* **Data to examine**
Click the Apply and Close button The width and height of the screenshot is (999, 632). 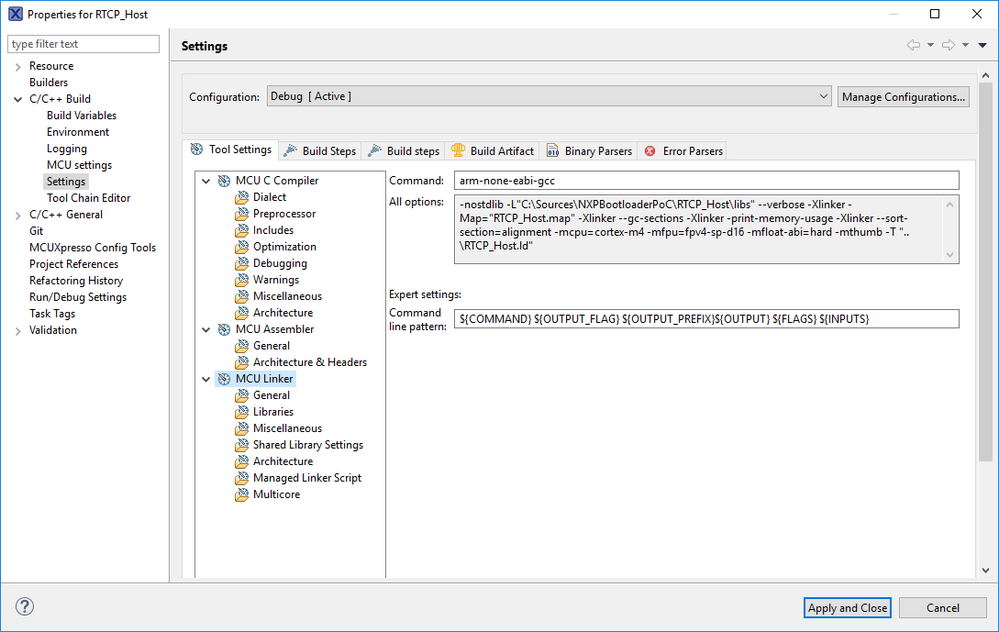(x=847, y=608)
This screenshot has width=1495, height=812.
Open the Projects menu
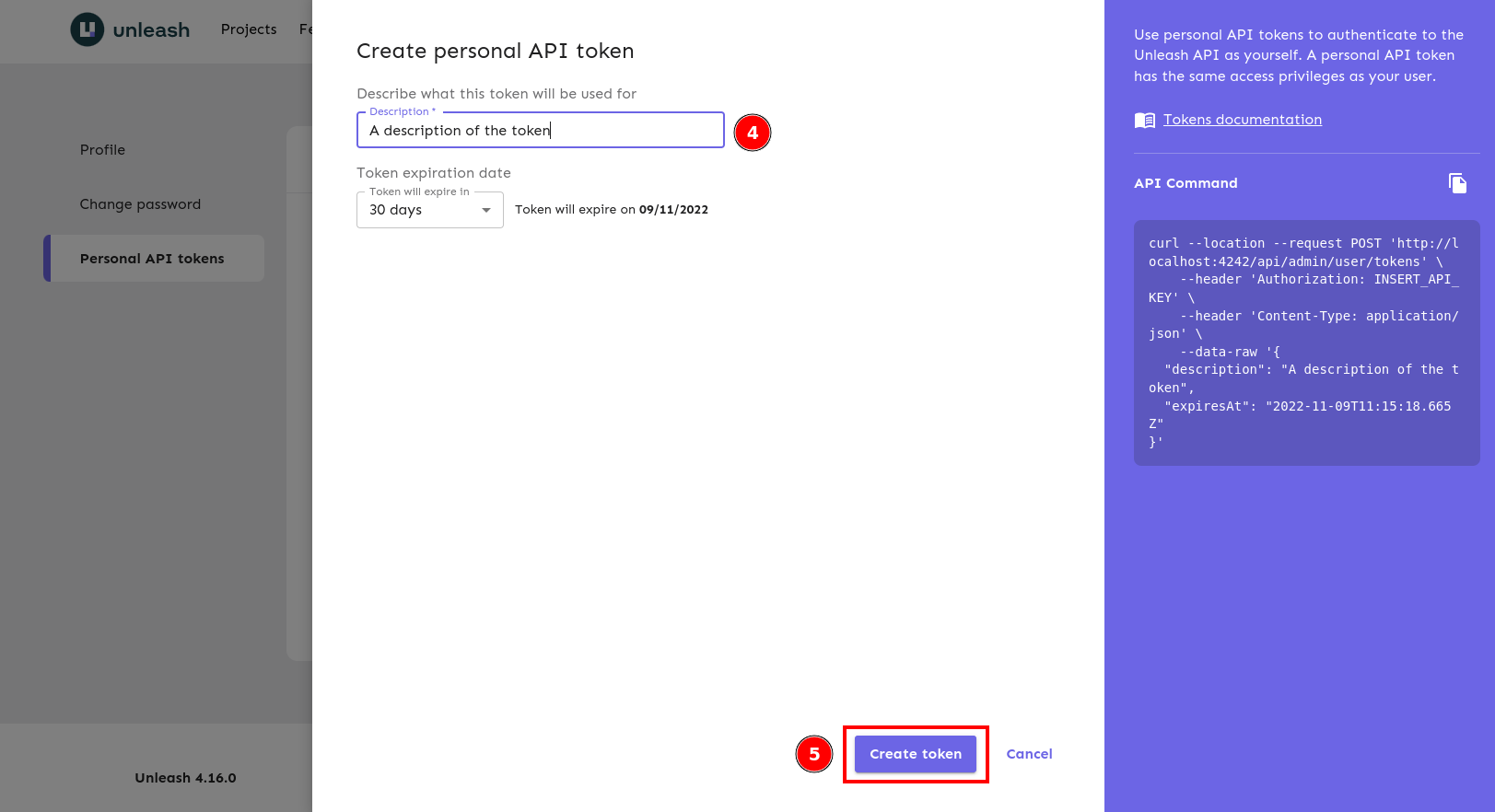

...

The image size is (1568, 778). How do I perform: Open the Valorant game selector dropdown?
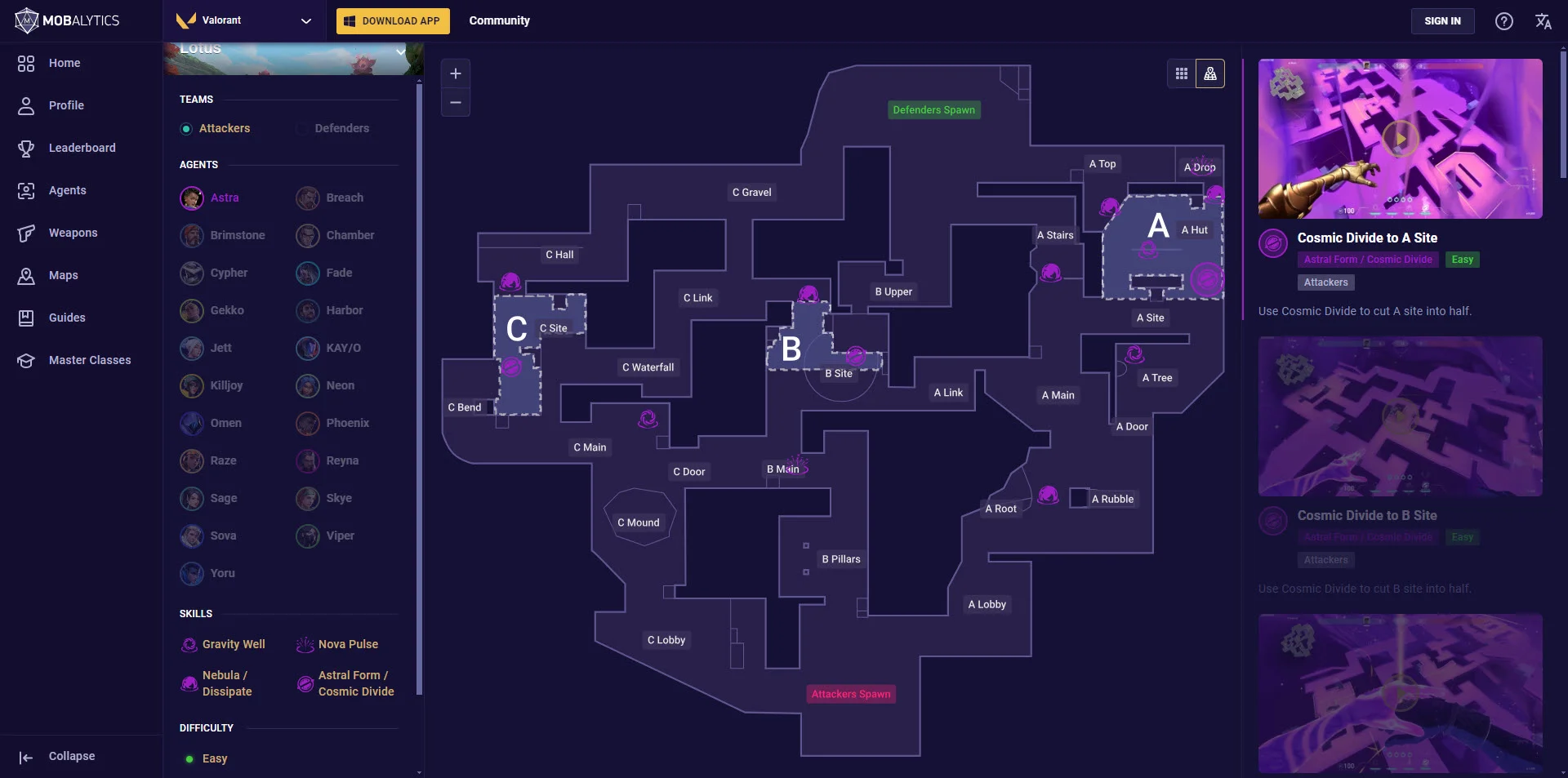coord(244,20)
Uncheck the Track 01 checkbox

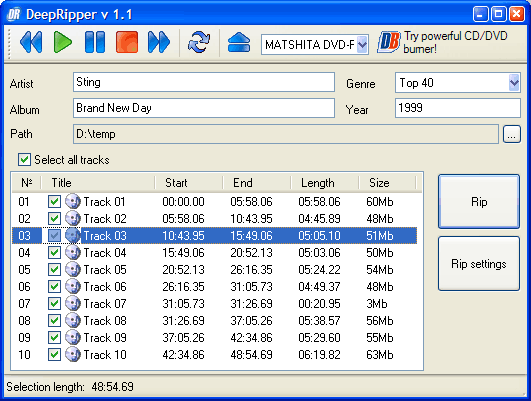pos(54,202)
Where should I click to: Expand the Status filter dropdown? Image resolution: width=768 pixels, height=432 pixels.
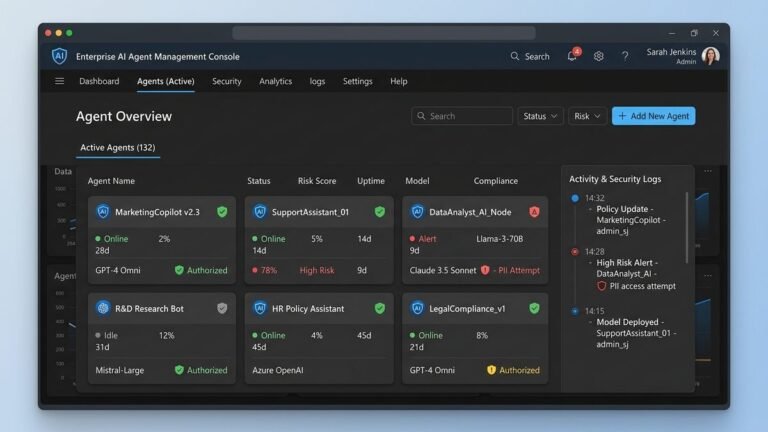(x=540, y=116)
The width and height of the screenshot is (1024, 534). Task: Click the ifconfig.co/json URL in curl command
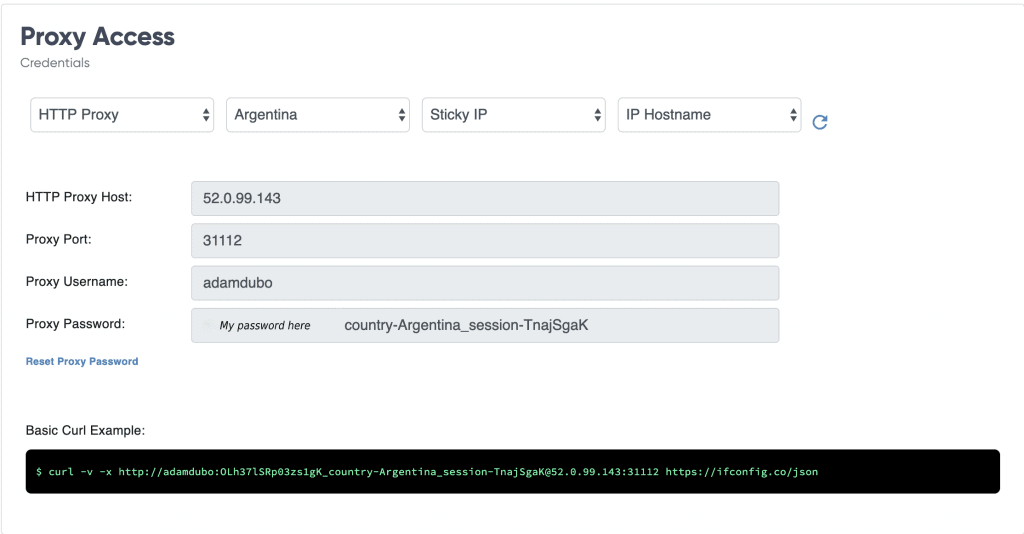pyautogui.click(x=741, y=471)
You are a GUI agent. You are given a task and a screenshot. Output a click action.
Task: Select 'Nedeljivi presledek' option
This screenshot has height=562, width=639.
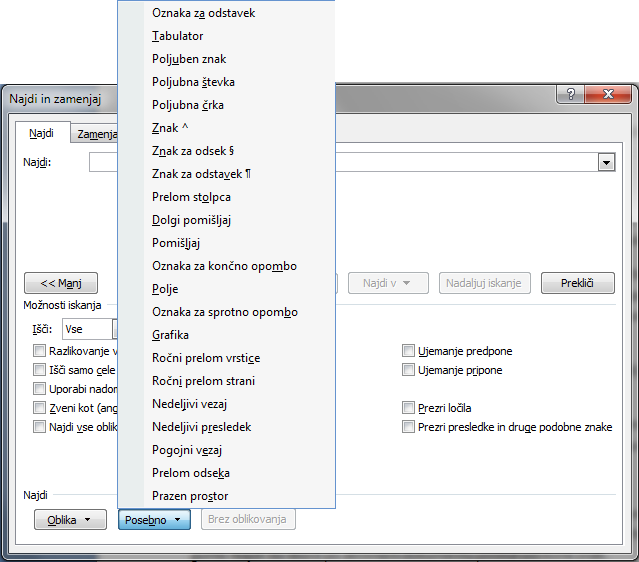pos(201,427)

==

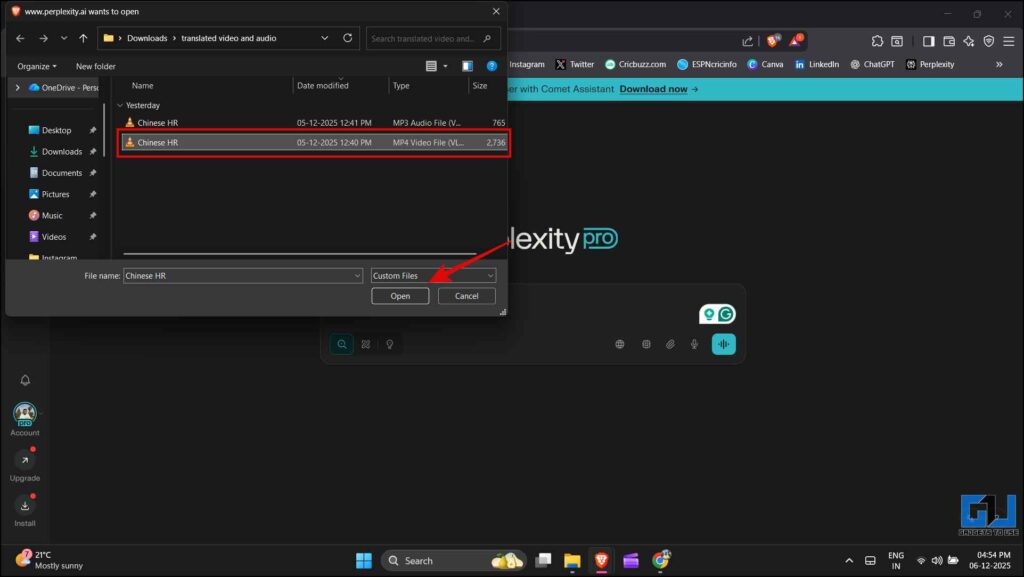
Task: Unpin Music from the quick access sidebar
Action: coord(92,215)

* **Required action**
After locating the line with "This screenshot has width=1495, height=812." above, return that line and every later line through the one with "Open the Projects menu", word for word and with nothing else.

* **Output of the task**
This screenshot has width=1495, height=812.
Open the Projects menu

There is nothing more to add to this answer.